Don't test only with superusers

One common pitfall that keeps poping up in my life is doing tests always with superusers/admins/roots, and then having problems with normal accounts.

This is utterly wrong, because admins are the smallest segment of your users, and thus should be the last ones to take into account for tests.

A typical scenario is disallowing doing stuff, accessing content, etc.:

In a screen of a "delete content" control you might want to optimize the code by not doing anything if you are not supposed to view it; The typical "if (user.canDelete(Item) { //renderdelete button } else { //do nothing }".


But what happens if you forget to start the rendering code/markup with a "if (user.canDelete(Item) { ..." ?

Either everybody will see the delete button, or something will break further in (hopefully, as allowing everyone to delete content is catastrophic).

It is very important to either have a mechanism/architecture to add this checks automatically, or to double and triple check they are present, and in the correct spot.

Another example of bad practices:

Imagine you are building an item deletion feature: A user can delete something if he was the creator, or if he is an admin.
First approach could be to implement a user.CanDelete(item) that checks user.IsOwner(item) || user.IsAdmin(item) and this will work until we add another category of user (for example, moderator).
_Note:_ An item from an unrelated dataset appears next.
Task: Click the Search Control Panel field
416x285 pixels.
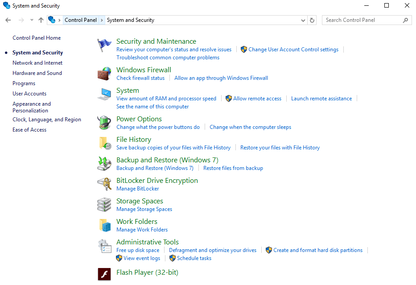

Now we need a user.IsModerator(content) because is not an admin.

I've seen people do similar approaches as:

public bool CanDelete(object Item)
{
bool canDelete
= true;
if
(!this.IsOwner(Item) && !this
.IsAdmin(Item))
{
canDelete
= false;
}
return canDelete
;
}

A basic refactor to just one line would avoid the false positive problem, but wouldn't fix the false negative that might arise. Plus it places all users in two flags: owners/no-owners and admins/no-admins. Adding a moderator would need a first rewrite. Adding special users would need more. Adding visitors (maybe read-only access to every part of the site/application) might need even more checks.

The solution is quite easy: Build a role +permissions system, doing more "meta-data" coding (user.IsInRole(xxx), role.CanDelete(xxx), etcetera). It is way more better to have a role-based security, with HasPermissions(action) methods, or a permissions manager and then send both the action and subject to it.
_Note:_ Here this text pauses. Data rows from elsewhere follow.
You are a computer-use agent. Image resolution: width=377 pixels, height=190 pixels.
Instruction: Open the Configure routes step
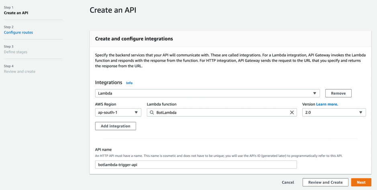[x=18, y=32]
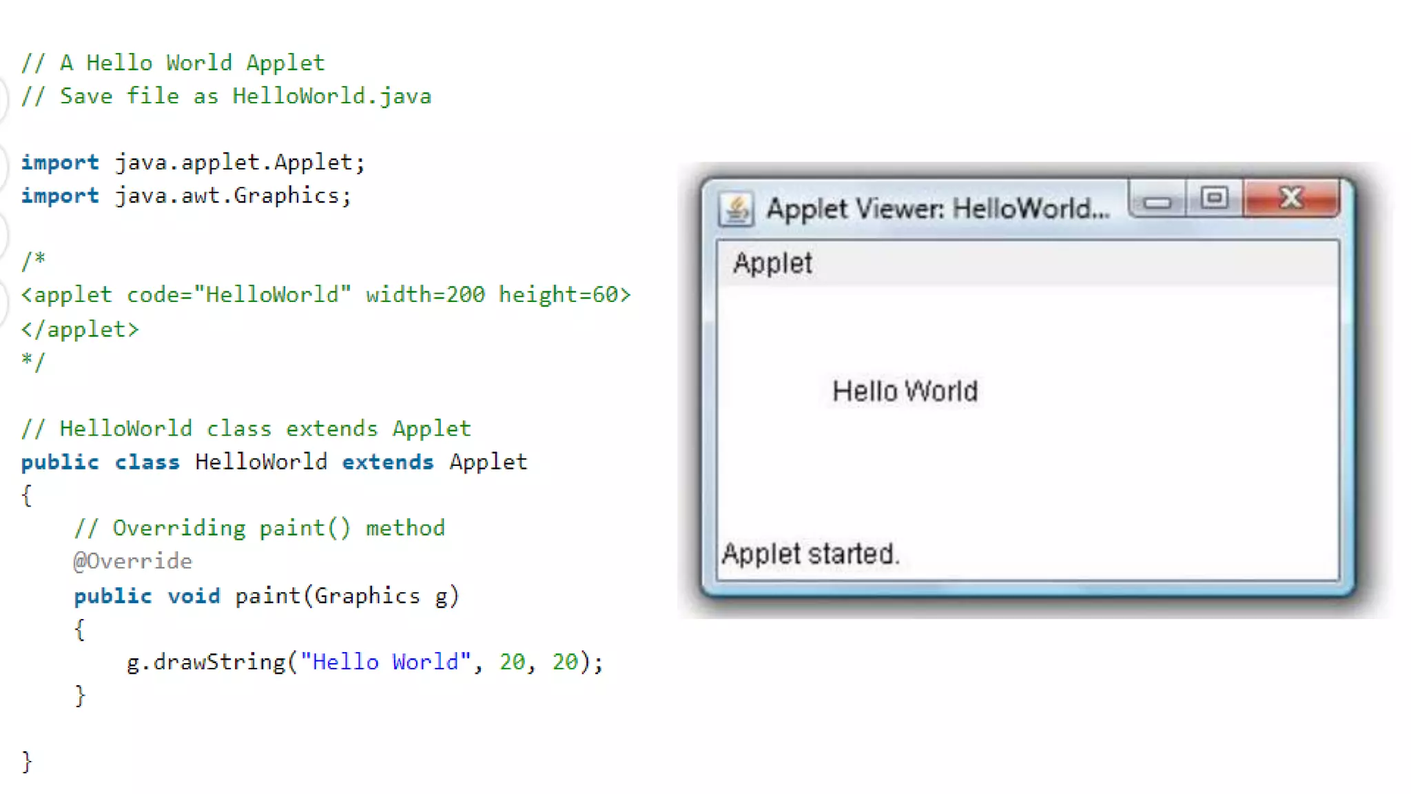Maximize the Applet Viewer window
This screenshot has width=1411, height=794.
(x=1214, y=199)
Any solution that tries to simplify the logic as much as possible, encapsulating the logic and adding reusability in the process; providing as less entry points to security checks as possible, so that you know you have to only check and modify security logic in one or two places.
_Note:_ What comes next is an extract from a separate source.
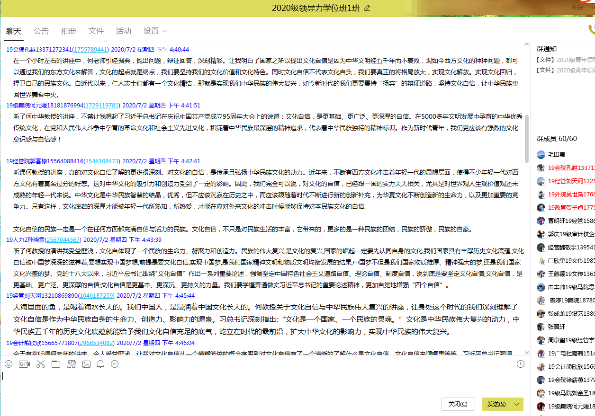This screenshot has width=595, height=416.
Task: Click the GIF sticker icon
Action: (x=24, y=364)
It is critical to test this delicate conditionals, so if they are either by convention in a method or all in a separate class make sure to see the logic and try to break it in the tests that fully cover all cases.

Also, by testing with superusers we might get side-effects:

  • Longer response times: Because as an admin you might get additional data, a slower perception, longer loading times...
  • Specific admin errors: Mere verbosing for admins can create new errors or generate Out of Memory exceptions by the extra amount or data or broken special features.
  • Wrong privacy tests: Being an admin you will probably see everything, be able to comment everywhere, etc. Use a normal account to see what the user exactly sees.
  • Beta or different menus/features: If your beta features are activate for admins (without a finer control) you can forget that what you see is the new version but that there is already an existing one, maybe with different algorithms, security or behaviour.
  • Relaxed or removed limitations: Rate limiting removed? Premium content? Those should be different tests, not the normal behaviour.

Just think what is better: To have your website broken for the two administrators, or for thousands of users and visitors? First make sure your site works for the common scenario and majority of users, then go with the non-standard cases or the rest of the roles.